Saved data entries
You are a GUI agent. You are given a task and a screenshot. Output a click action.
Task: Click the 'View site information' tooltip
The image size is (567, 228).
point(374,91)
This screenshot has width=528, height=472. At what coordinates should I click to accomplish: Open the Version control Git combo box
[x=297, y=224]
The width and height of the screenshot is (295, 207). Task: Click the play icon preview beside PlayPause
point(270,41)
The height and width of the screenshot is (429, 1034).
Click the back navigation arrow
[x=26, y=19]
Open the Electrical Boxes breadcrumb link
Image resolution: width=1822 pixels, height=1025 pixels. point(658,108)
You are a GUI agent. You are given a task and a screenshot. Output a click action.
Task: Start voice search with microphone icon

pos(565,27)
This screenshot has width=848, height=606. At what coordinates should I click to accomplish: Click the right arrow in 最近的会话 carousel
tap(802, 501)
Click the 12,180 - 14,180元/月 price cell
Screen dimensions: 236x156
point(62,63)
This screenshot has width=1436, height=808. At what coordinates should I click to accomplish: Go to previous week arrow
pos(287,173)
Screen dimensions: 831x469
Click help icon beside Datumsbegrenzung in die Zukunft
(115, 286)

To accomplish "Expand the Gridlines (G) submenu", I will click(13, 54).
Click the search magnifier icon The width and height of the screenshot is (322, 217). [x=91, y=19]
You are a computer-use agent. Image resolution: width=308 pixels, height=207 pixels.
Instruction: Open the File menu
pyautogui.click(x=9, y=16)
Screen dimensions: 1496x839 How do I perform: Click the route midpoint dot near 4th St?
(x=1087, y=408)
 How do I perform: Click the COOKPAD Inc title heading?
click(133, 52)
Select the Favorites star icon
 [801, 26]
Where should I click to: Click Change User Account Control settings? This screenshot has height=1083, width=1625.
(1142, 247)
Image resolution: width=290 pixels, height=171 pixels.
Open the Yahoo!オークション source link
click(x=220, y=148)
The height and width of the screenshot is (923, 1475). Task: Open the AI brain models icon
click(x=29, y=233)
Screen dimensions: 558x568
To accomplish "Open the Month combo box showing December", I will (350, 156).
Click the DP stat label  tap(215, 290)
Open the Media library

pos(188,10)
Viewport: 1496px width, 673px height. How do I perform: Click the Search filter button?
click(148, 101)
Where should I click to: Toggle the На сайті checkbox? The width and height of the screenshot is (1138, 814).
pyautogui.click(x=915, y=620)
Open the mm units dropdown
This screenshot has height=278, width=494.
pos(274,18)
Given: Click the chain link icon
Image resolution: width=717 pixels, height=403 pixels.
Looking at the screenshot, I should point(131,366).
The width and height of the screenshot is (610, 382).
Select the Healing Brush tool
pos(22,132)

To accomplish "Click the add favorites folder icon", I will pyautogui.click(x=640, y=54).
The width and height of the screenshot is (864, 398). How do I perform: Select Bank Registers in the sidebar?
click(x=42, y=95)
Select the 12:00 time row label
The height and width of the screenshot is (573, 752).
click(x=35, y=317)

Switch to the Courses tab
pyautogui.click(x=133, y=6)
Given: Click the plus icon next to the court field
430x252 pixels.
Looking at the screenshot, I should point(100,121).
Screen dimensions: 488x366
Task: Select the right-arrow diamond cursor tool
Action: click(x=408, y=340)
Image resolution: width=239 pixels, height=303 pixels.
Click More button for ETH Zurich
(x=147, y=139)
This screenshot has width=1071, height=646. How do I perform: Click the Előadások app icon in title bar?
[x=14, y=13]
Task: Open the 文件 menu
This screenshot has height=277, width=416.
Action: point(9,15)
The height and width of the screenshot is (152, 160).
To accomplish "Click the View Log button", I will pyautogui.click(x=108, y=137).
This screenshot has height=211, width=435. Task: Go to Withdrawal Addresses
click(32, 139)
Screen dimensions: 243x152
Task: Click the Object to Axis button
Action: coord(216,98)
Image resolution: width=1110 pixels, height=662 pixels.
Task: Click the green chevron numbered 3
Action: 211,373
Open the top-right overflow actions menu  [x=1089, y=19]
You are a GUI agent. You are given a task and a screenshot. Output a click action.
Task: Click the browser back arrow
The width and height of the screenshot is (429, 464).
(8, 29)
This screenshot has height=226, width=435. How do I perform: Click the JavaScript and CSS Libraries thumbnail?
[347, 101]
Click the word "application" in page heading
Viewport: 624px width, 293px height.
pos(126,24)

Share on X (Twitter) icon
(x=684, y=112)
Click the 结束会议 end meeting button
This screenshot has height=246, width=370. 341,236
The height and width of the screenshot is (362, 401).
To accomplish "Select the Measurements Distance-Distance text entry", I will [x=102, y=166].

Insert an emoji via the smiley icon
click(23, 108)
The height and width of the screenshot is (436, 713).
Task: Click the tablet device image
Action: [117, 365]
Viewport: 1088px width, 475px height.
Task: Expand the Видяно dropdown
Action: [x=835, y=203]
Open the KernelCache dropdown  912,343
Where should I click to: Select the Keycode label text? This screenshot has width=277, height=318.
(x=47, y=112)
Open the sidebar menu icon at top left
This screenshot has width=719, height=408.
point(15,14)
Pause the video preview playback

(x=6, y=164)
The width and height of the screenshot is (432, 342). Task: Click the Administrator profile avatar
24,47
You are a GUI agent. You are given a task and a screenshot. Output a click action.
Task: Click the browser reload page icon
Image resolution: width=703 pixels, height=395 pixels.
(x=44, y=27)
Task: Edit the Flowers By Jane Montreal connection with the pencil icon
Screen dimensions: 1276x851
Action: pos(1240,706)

What is needed. Give back, exactly and with nothing added, the lines from the line containing "The width and height of the screenshot is (429, 464)." through the final line of the records above, both of them included.

Expected output.
The width and height of the screenshot is (429, 464).
(8, 29)
This screenshot has height=226, width=435. How do I perform: Click the JavaScript and CSS Libraries thumbnail?
[347, 101]
Click the word "application" in page heading
Viewport: 624px width, 293px height.
pos(126,24)

Share on X (Twitter) icon
(x=684, y=112)
Click the 结束会议 end meeting button
This screenshot has height=246, width=370. 341,236
The height and width of the screenshot is (362, 401).
To accomplish "Select the Measurements Distance-Distance text entry", I will [x=102, y=166].

Insert an emoji via the smiley icon
click(23, 108)
The height and width of the screenshot is (436, 713).
Task: Click the tablet device image
Action: [117, 365]
Viewport: 1088px width, 475px height.
Task: Expand the Видяно dropdown
Action: [x=835, y=203]
Open the KernelCache dropdown  912,343
Where should I click to: Select the Keycode label text? This screenshot has width=277, height=318.
(x=47, y=112)
Open the sidebar menu icon at top left
This screenshot has width=719, height=408.
point(15,14)
Pause the video preview playback

(x=6, y=164)
The width and height of the screenshot is (432, 342). Task: Click the Administrator profile avatar
24,47
You are a GUI agent. You are given a task and a screenshot. Output a click action.
Task: Click the browser reload page icon
Image resolution: width=703 pixels, height=395 pixels.
(x=44, y=27)
Task: Edit the Flowers By Jane Montreal connection with the pencil icon
Screen dimensions: 1276x851
Action: pos(1240,706)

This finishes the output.